11.14.2012

Views from Schilthorn



Schilthorn: peak of James Bond fame, viewing place of a great section of the Bernese Alps and home to one of those rotating restaurants that makes food taste better because it is being eaten while moving in a circle, slowly. (Clarification: this is not, in fact, a picture of Schilthorn, it's one of the peaks that can be seen from Schilthorn)

The peak was yet another telecab up from our pension (2,970 meters at the summit). I am running out of adjectives to properly describe views of these mountains. Cool and pointy don't seem to be cutting it anymore. Unfathomable comes to mind.

From this vantage point, it is possible to see several prominent peaks: Titlis, Jungfrau, Mönch and Eiger.

We doodled about the observation deck and allowed the mountains to pose with us:



Friends of ours that had recommended Mürren, had also mentioned something about a cool hike down the mountain.

They also mentioned something about it taking 5.5 hours and at one point clinging to a metal chain and hugging the bare rock face to avoid plummeting to their deaths.

We of course remembered none of the details of this conversation.

Did I also mention that I'm too cheap to buy proper hiking boots? And instead choose to wear my treadless, falling-apart tennis shoes while scampering about snowy, icy mountains?



It seemed like an easy enough hike…it'll probably take us like 30 minutes to reach the bottom (said my brain).

And on the way down we got to watch telecabs zooming up the mountain! Awesome!


So some hiking in a downward fashion occurred. Some picture taking occurred. Everything seemed good and tranquil and fun.

And then

(pause for dramatic effect)

AND THEN:

All of a sudden, the path was replaced with a straight drop. I think there were some notches that distantly resembled stairs, but the three inches of ice and snow covering them made it impossible to tell for sure. Anthony managed the descent because he is an adult who'd planned ahead and worn proper footwear. I figured I could save 200 francs and override the laws of physics with stubbornness and frugality. 

I am an idiot.

What ensued was a ten minute battle of the wills in which I kept trying to inch my way down as my feet could not find one single bit of grip (coincidentally, I finally began to understand coefficient of friction about 7 years too late) and Anthony kept trying to derail my irrationally stubborn behavior by painting grim pictures of my death.

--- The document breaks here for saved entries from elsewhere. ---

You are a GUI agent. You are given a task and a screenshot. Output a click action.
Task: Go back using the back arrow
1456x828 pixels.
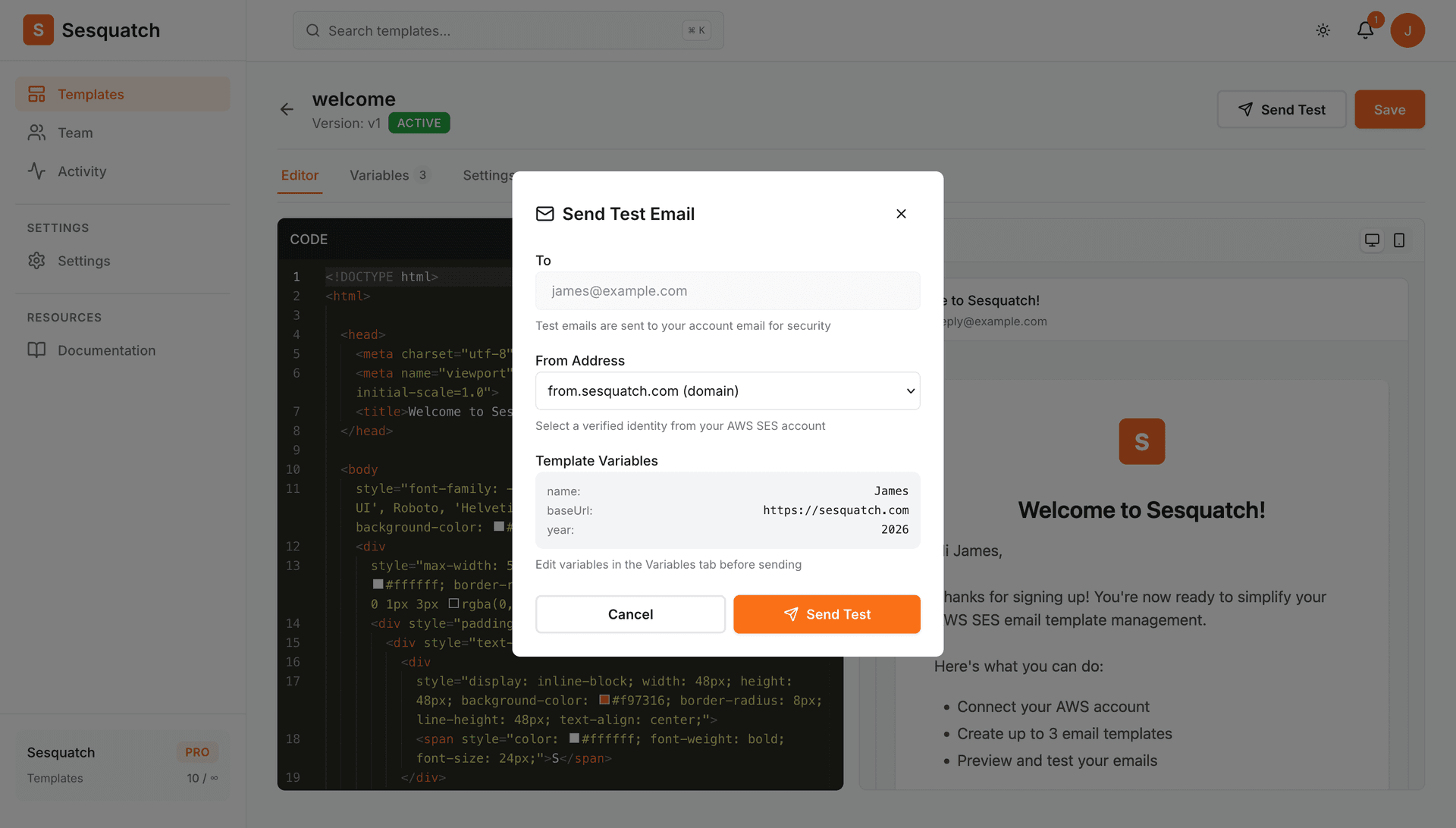tap(287, 109)
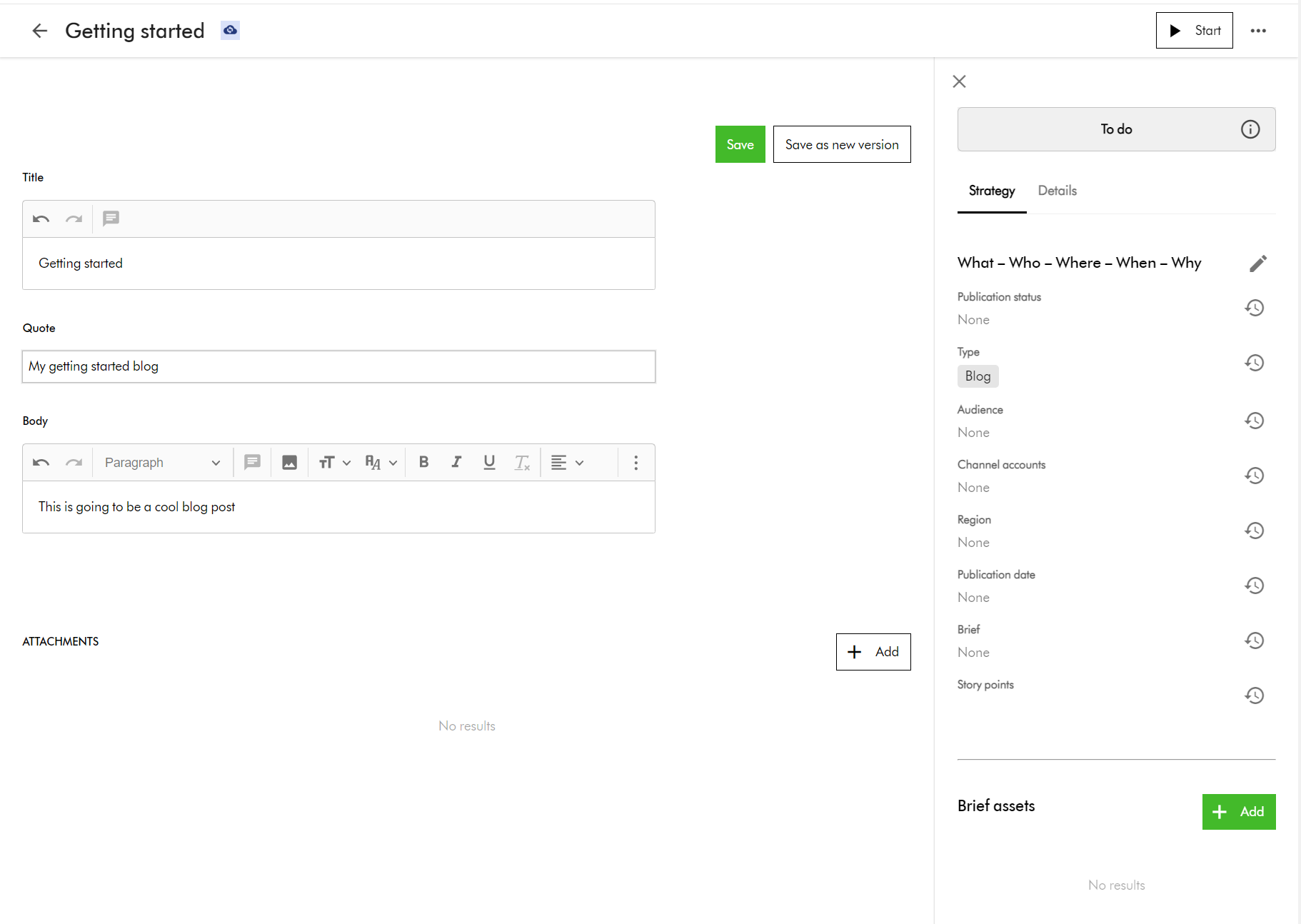
Task: Remove formatting with the clear format icon
Action: click(522, 462)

Eventually I had to admit he was right. So we turned around to head back up and all of a sudden it dawned on me how very far away the observation deck seemed.

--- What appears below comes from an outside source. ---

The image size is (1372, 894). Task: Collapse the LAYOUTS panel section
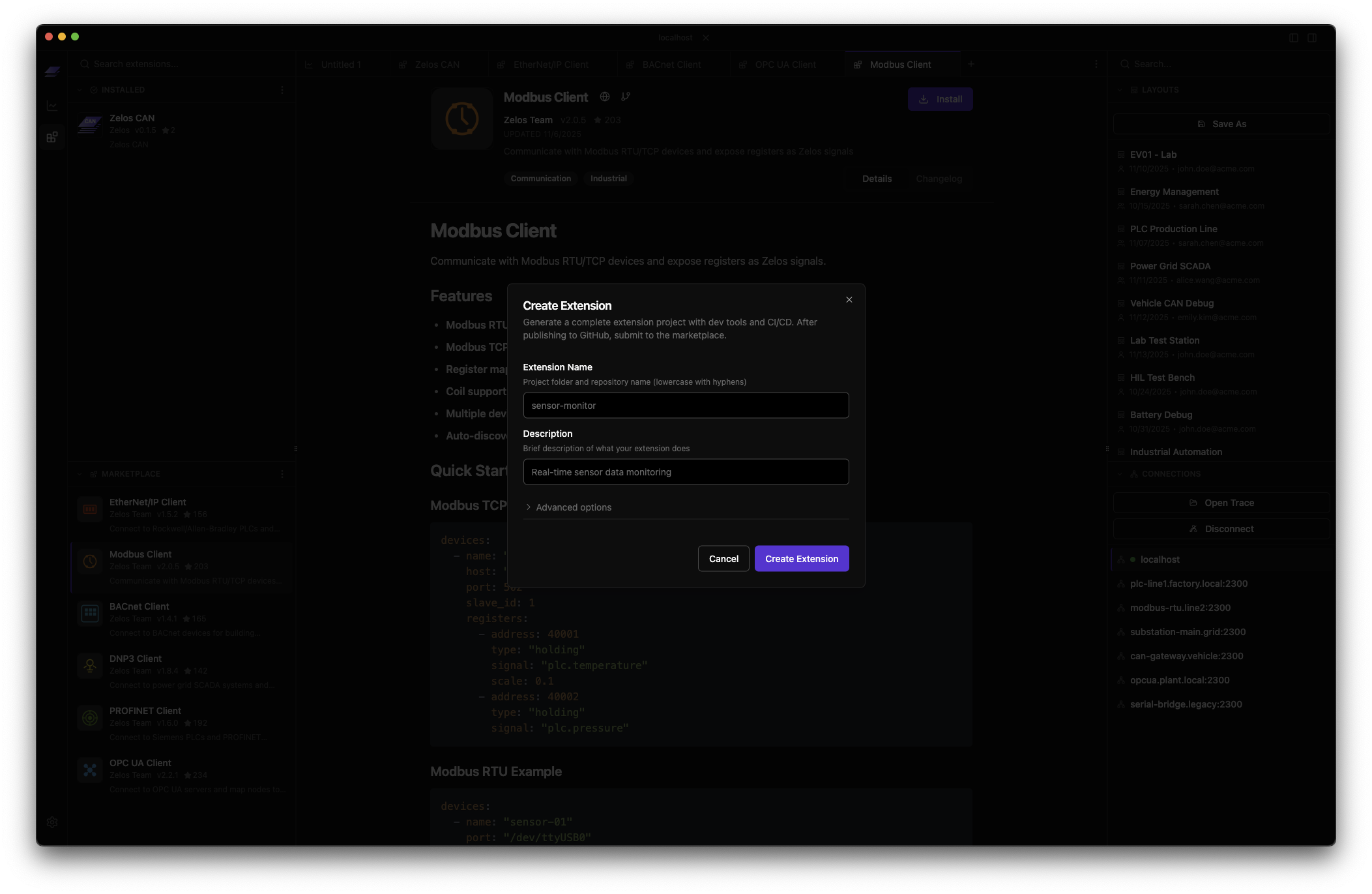point(1120,89)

The thing about hiking is, I really like going down. Going down is fun! It's what gravity wants us to do! Hiking downhill is the natural order of things! 

But going up is expending energy that might better be used for napping, or eating or reading books. It creates entropy in the universe and makes puppies cry.

But there was no other option. So I resolved to do it as quickly as possible and began power walking my way to the top.

And a good thing too, because I turned around and saw Anthony coming up behind me and cajoled him into letting me get this shot:



After our ordeal, we decided we needed to eat lunch while rotating slowly and came up with a plan for getting back to our pension which still involved some hiking, but with a much lower risk of fatality.

11.12.2012

Mürren Part 1: Mountainous Mountains


After two different groups of friends told us about the magical wonderscape that is Mürren, we decided to take a weekend and check it out. 

As with many enchanting and magical locations, Mürren is located in a little section of the Bernese Oberland that cannot be reached by road. Instead you drive to the foot of the mountain and take a series of telecabs up, up, up.

That's Mürren in the lower right. To reach our pension, we needed to go higher still.

And then a short hike and we were at our lodging for the night.

The pension was a bit isolated, but had killer views. In the winter I'm pretty sure you can ski to the front door. It was unbelievable at night with every star visible, the only sound cowbells tinkling softly nearby (I guess the world is just a 24 hour buffet if you're a cow...which sounds almost fun until you remember that it's an all-grass buffet).

After settling in, we decided to take a little hike before dinner.

Which took us up to a (another) pretty spectacular view.

As we were to learn the next day, these were the small(er) mountains.



Time for a head size comparison. I lose, as ever.

On the way back we stumbled across this miniature demolition derby. While we did not donate (no cash), I couldn't help but be amazed that despite living in Switzerland and touring around, there are people who actually LIVE in Switzerland. Who wake up to those mountains every day and bring their groceries up by telecab. Amazing.

We passed through the requisite cow pasture. They were unimpressed.

Yet they wanted us to stay. We had some dinner to get back to though, and a long day of exploring the next, so we made our farewells and headed home.